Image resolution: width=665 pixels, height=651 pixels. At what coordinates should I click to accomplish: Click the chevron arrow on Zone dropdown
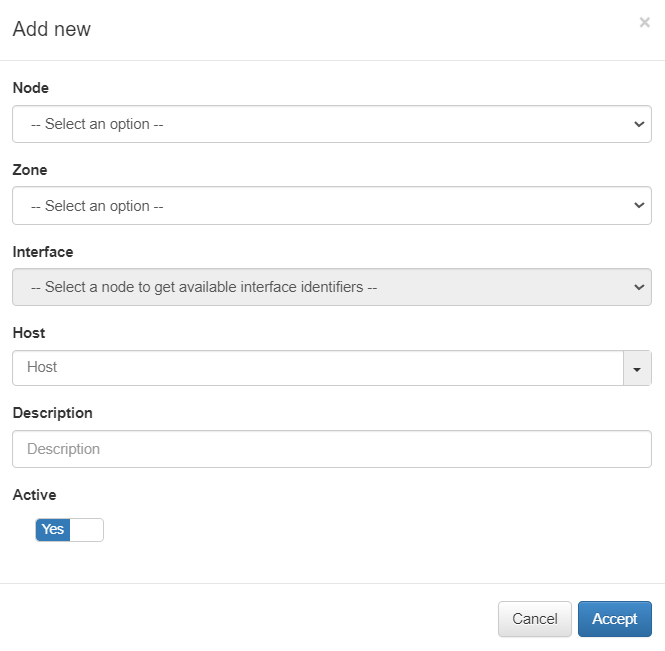(639, 206)
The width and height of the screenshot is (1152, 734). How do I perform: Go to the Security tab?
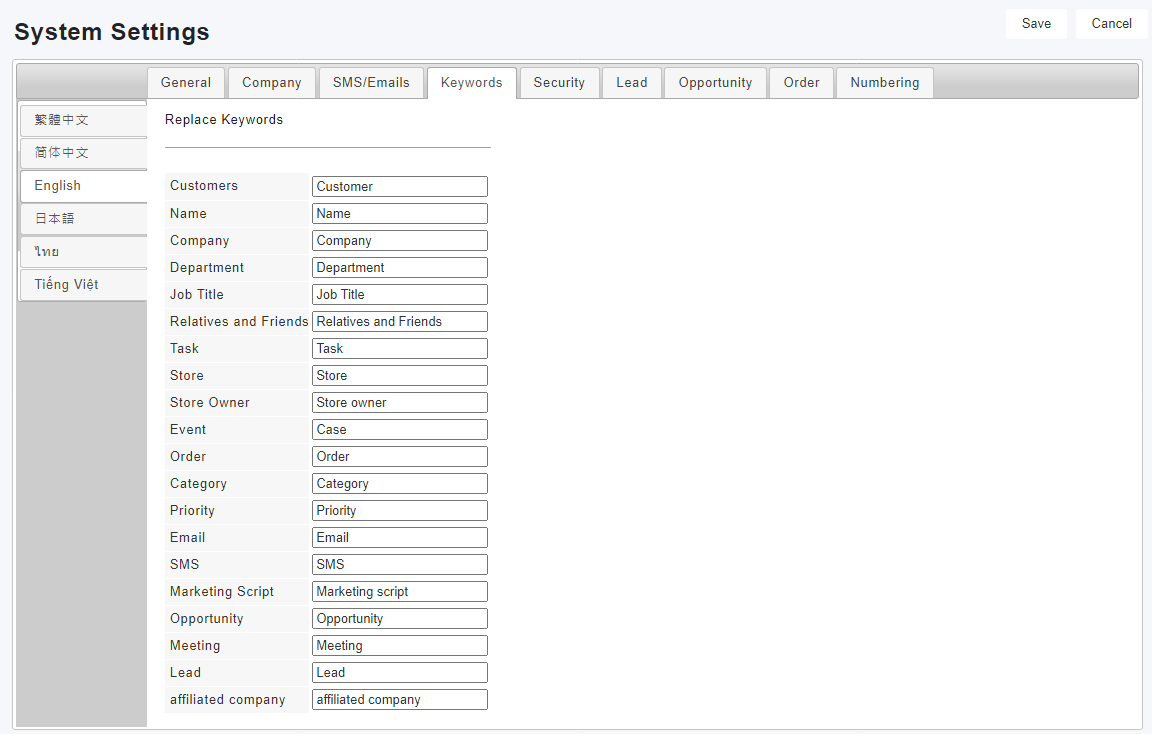pos(559,83)
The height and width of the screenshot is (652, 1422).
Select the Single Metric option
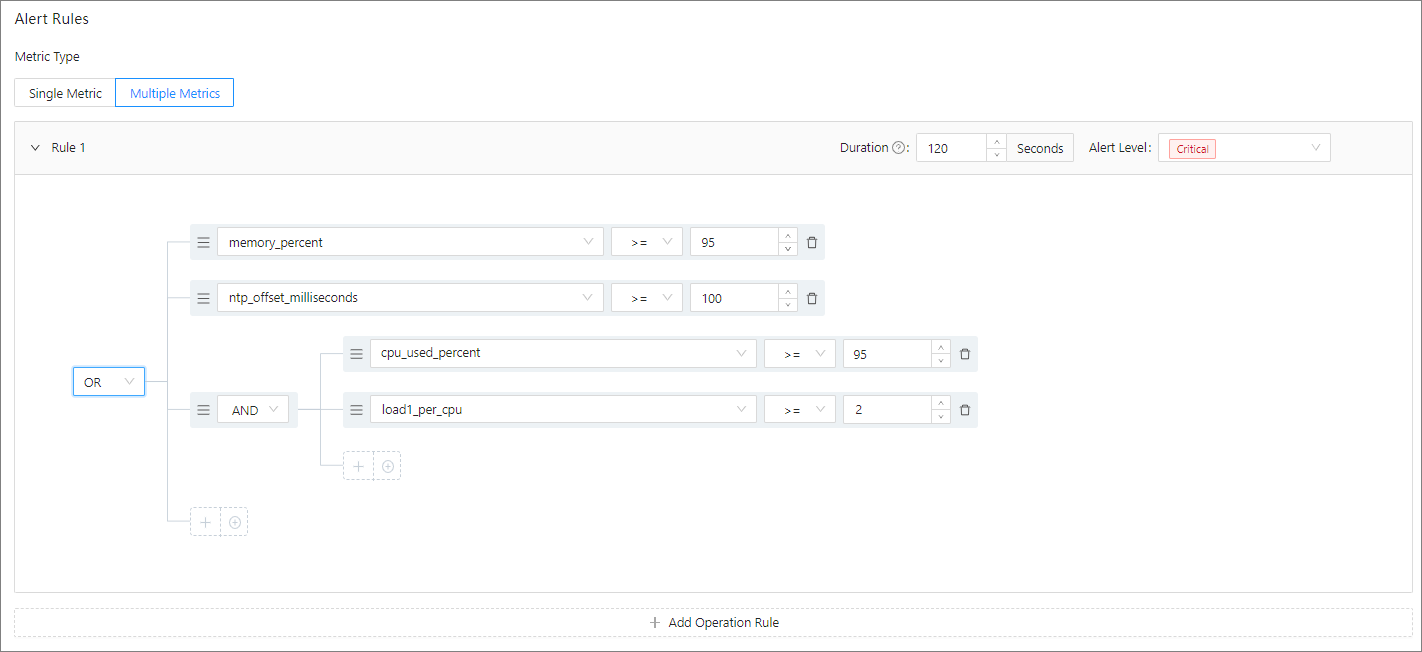click(x=65, y=93)
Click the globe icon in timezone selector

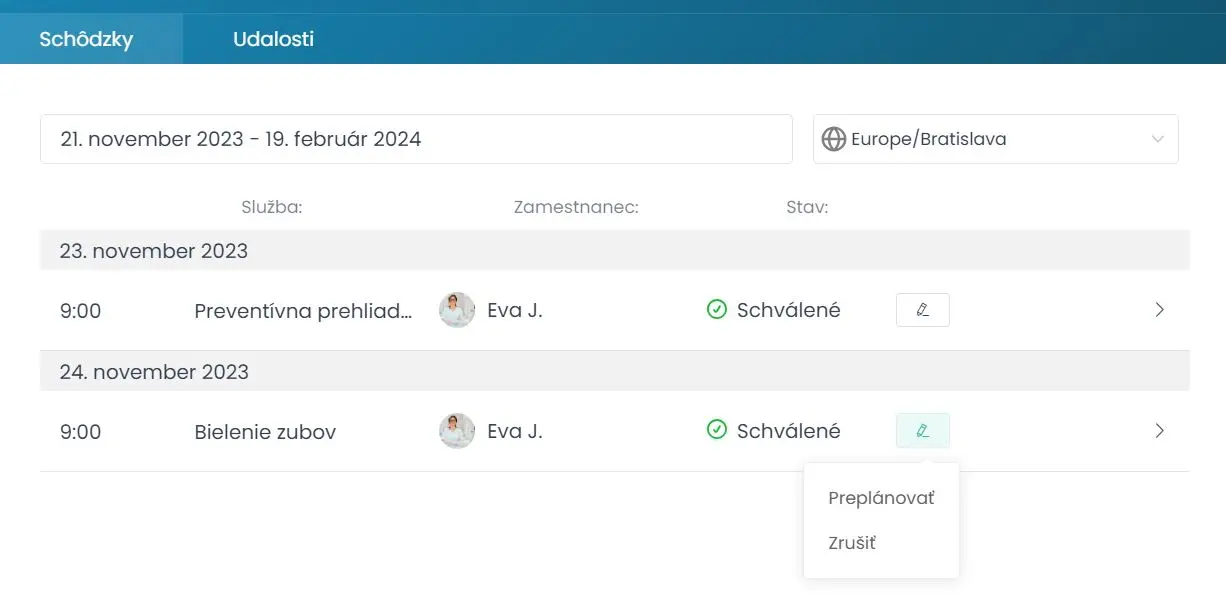[834, 139]
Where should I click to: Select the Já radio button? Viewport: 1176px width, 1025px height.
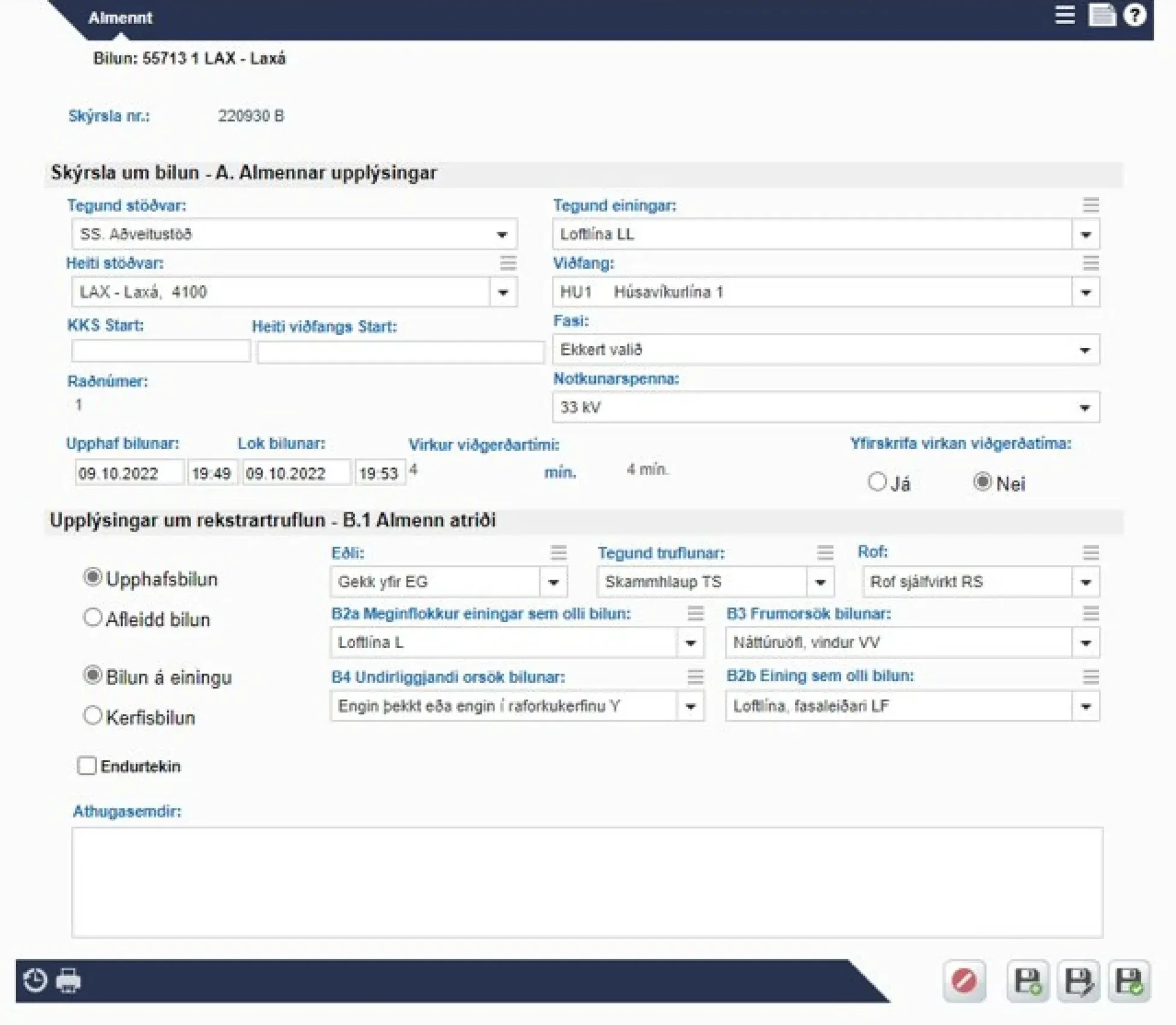click(877, 482)
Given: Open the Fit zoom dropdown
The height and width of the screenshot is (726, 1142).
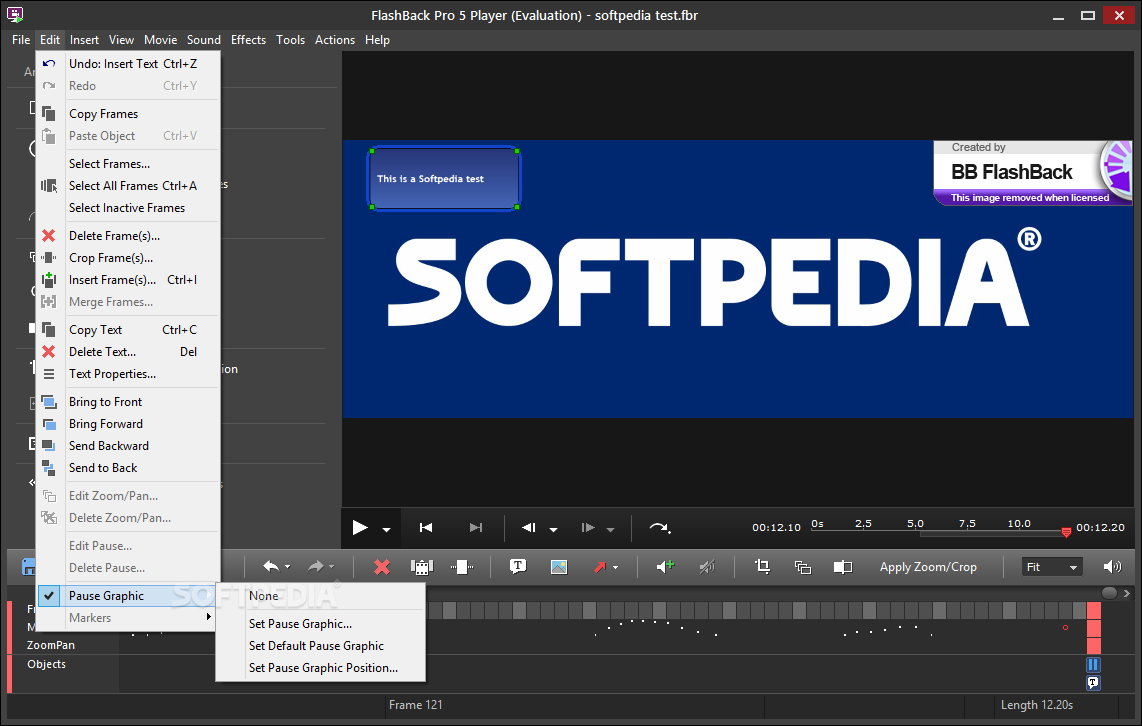Looking at the screenshot, I should pyautogui.click(x=1052, y=567).
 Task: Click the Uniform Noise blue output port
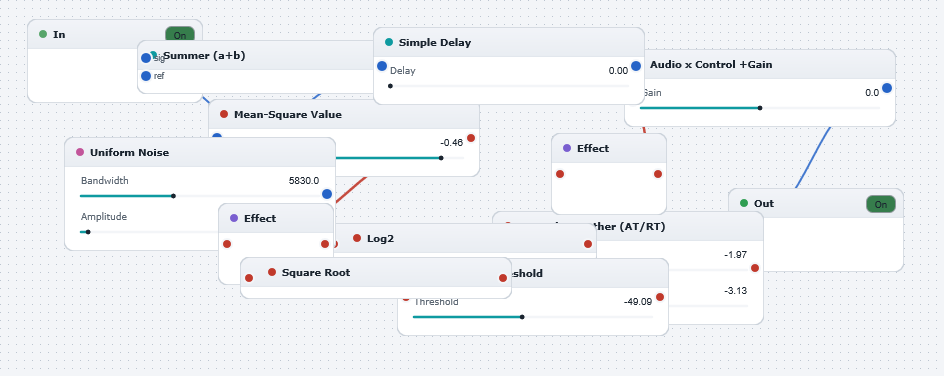point(327,194)
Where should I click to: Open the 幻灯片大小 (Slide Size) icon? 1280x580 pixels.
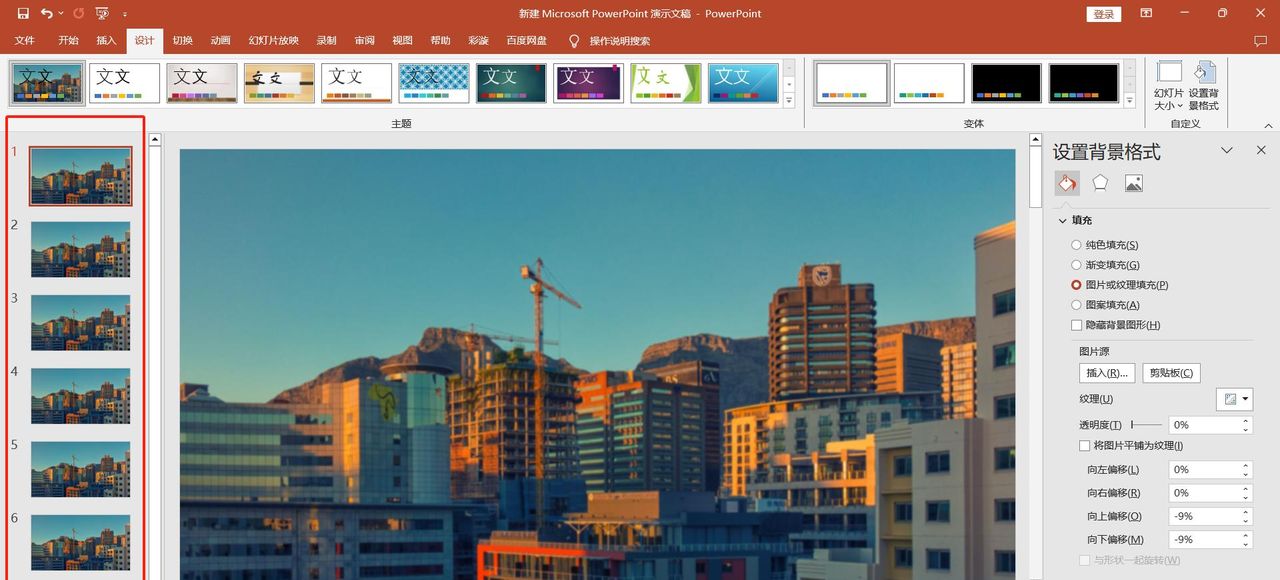point(1169,85)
+ + + + +
--- Task requirements ---
An exact copy of every record above is needed, with all pictures left out.

--- Response for this exercise ---
Image resolution: width=665 pixels, height=651 pixels. At what coordinates should I click to accomplish: Click the chevron arrow on Zone dropdown
(639, 206)
The width and height of the screenshot is (1152, 734). How do I perform: Go to the Security tab?
pos(559,83)
The height and width of the screenshot is (652, 1422).
Select the Single Metric option
click(x=65, y=93)
Click the globe icon in timezone selector

[834, 139]
Where should I click to: Select the Já radio button? Viewport: 1176px width, 1025px height.
click(877, 482)
Given: Open the Fit zoom dropdown
The height and width of the screenshot is (726, 1142).
Looking at the screenshot, I should pyautogui.click(x=1052, y=567).
 Task: Click the Uniform Noise blue output port
point(327,194)
Where should I click to: Open the 幻灯片大小 (Slide Size) icon? 1280x580 pixels.
point(1169,85)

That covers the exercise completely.